Non, nous avions lancé ce fromage pour les Trophées de l’agriculture avec le Conseil départemental. Nous avions réussi à le sortir à temps, il était déjà très bien perçu fin février… puis la distribution a été neutralisée, on ne vendait plus rien. On n’avait pas eu le temps de le référencer et tout le monde se ruait sur le papier toilette. Suite à ce coup d’arrêt provoqué par le confinement, nous avons décidé d’en offrir à des associations caritatives comme la Banque alimentaire.
Certains marchés se sont effondrés à l’export mais, dans le même temps, les ventes de la boutique à Gilly-lès-Cîteaux ont explosé…
J’avais demandé au préfet de pouvoir continuer à ouvrir la boutique, qui n’a jamais été fermée. La fromagerie, elle, tournait au ralenti avec seulement 10 ou 15 personnes. Avec Simon (ndlr, Simon Zamparutti, responsable des sites chez Delin) nous avons pris la décision de proposer une offre large de produits de Bourgogne-Franche-Comté issus de chacune de nos fromageries*. Le chiffre d’affaires de la boutique de Gilly a été multiplié par cinq, pour approcher les 200 000 euros en avril, soit pas moins de 200 à 300 commandes par jour ! Ce qui nous a permis de rapatrier les personnes en chômage partiel pour assurer les livraisons. Nos salariés ont vu qu’ils pouvaient faire autre chose que de la production et se mettre au service de la population. L’ostréiculteur Jean-Charles Ledentu nous a rejoints, il a pris ses habitudes. Le parking est devenu un petit marché de producteurs indépendants.
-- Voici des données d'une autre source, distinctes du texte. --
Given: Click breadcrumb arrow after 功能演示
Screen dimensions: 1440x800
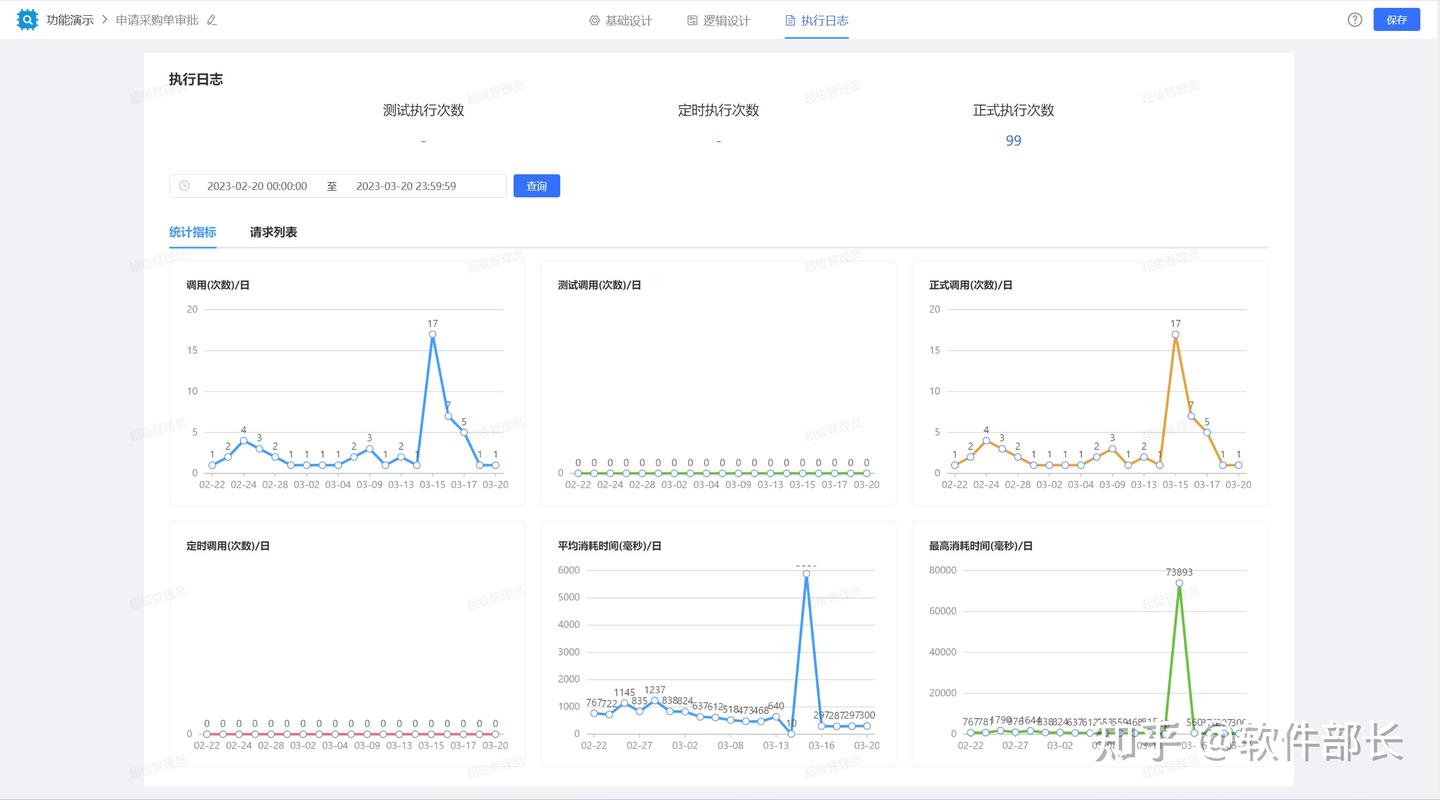Looking at the screenshot, I should pos(104,20).
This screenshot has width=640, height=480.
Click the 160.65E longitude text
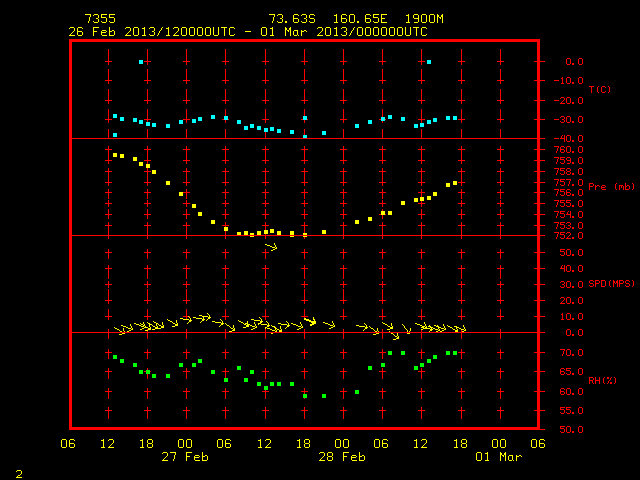(360, 19)
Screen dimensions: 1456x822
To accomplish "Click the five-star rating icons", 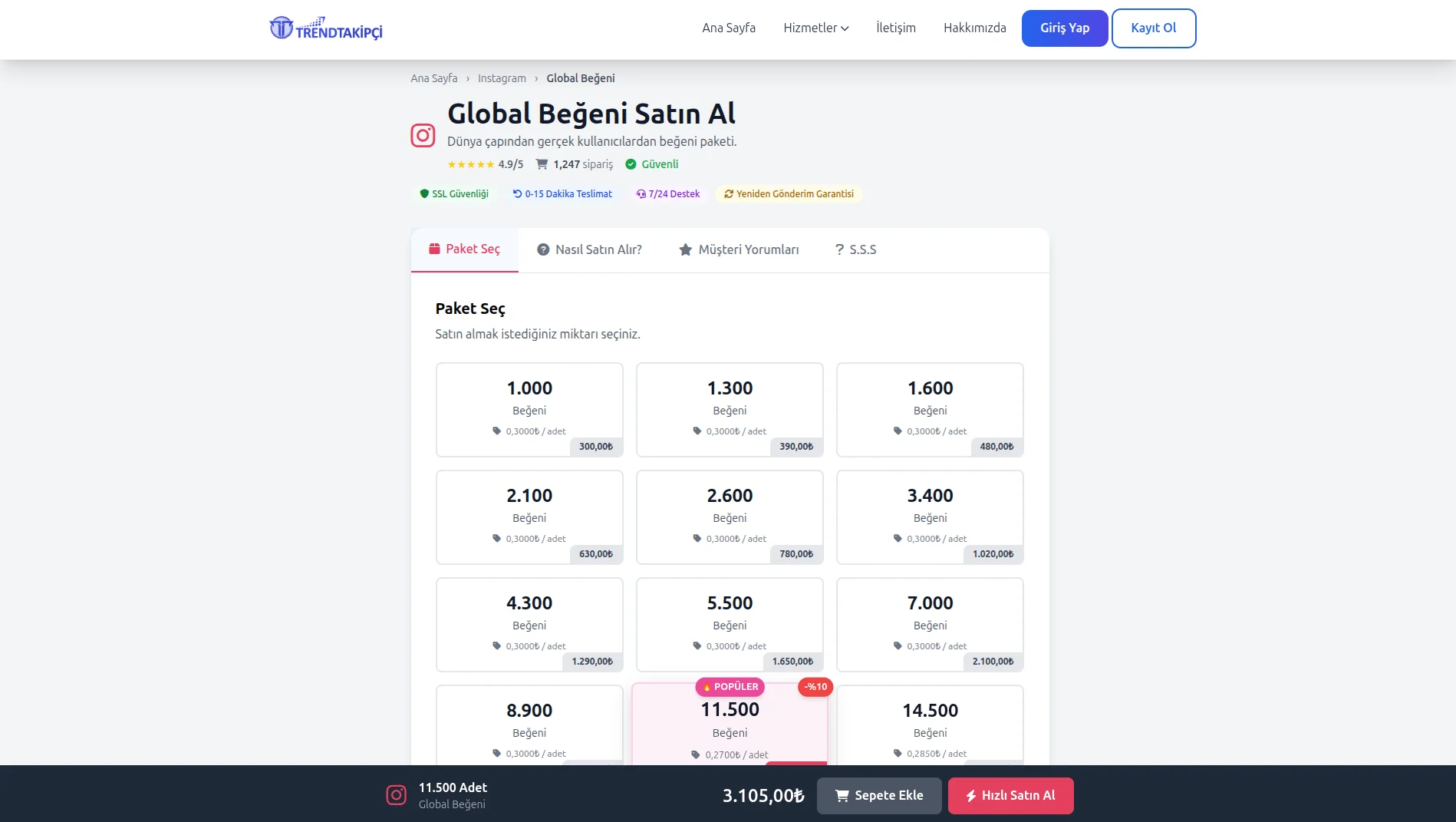I will tap(470, 164).
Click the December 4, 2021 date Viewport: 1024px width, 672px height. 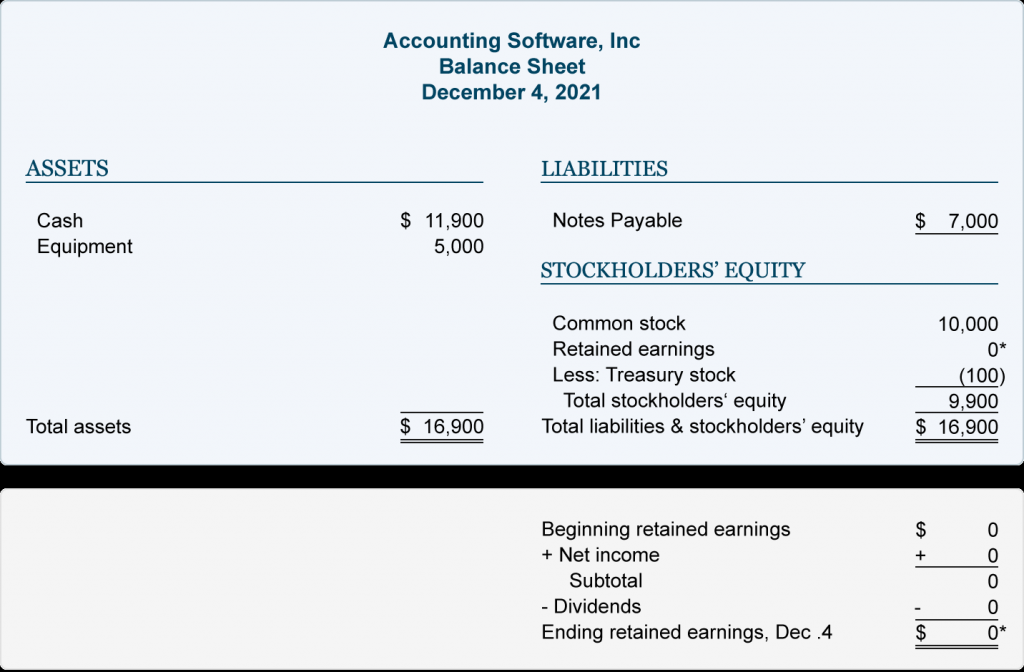(511, 92)
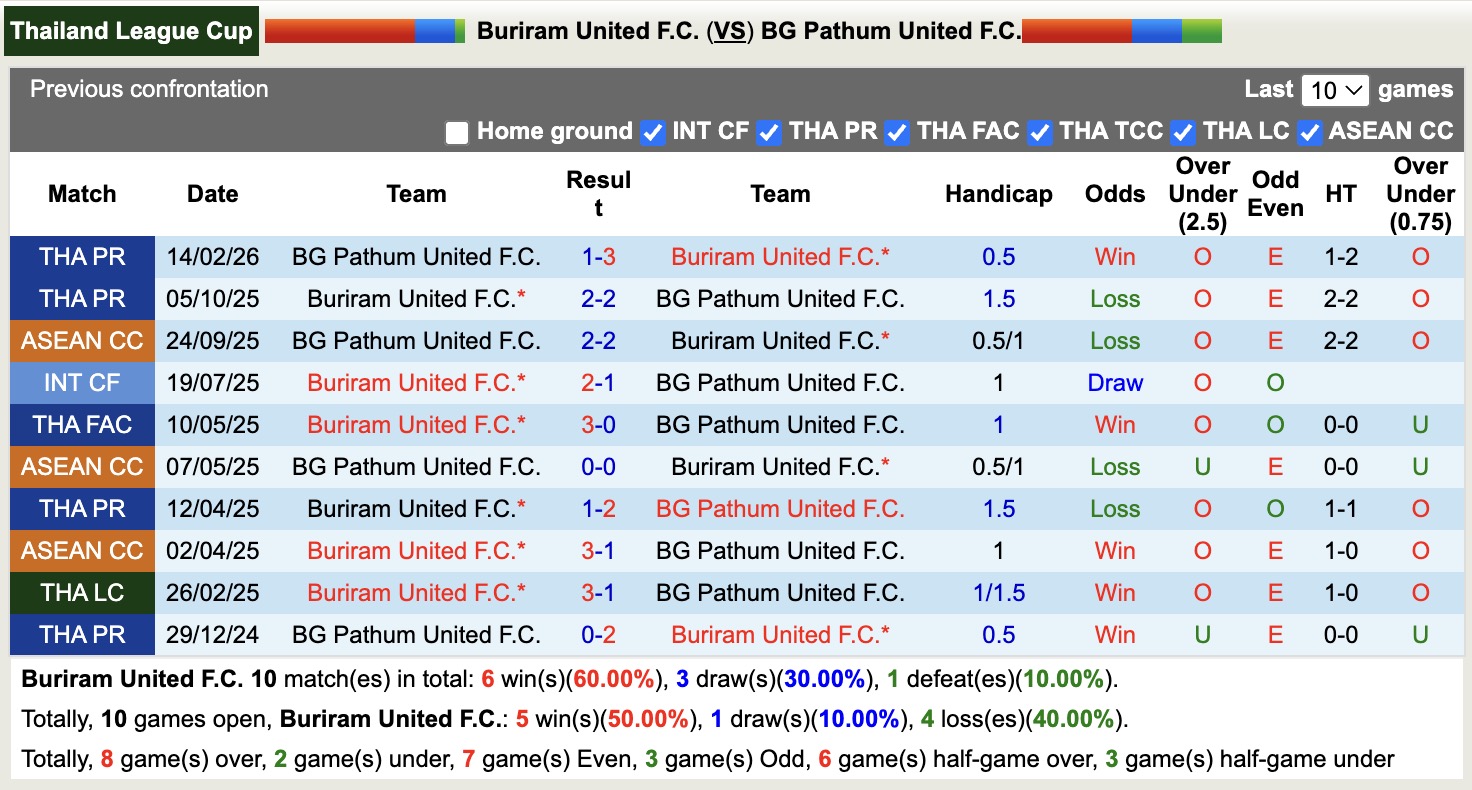Uncheck the THA PR filter
Screen dimensions: 1472x790
769,132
* Outre la maison-mère de Gilly-lès-Citeaux, la fromagerie Delin c’est aussi les fromageries Juchy à Lizines (77), Chevillon (52) et Montbéliard (25), ainsi que la Laitière de Bourgogne-Franche-Comté à Sainte-Marie-la-Blanche (21).
« Nous avons agrandi le parking pour accueillir un chapiteau dès la fin d’année, accueillir des producteurs qui s’inscrivent dans notre veine. À la gamme des fromages s’ajoutent plein d’ambassadeurs du circuit court. »
Il se dit même que vous allez construire, devant votre unité de production, un magasin dédié aux circuits locaux…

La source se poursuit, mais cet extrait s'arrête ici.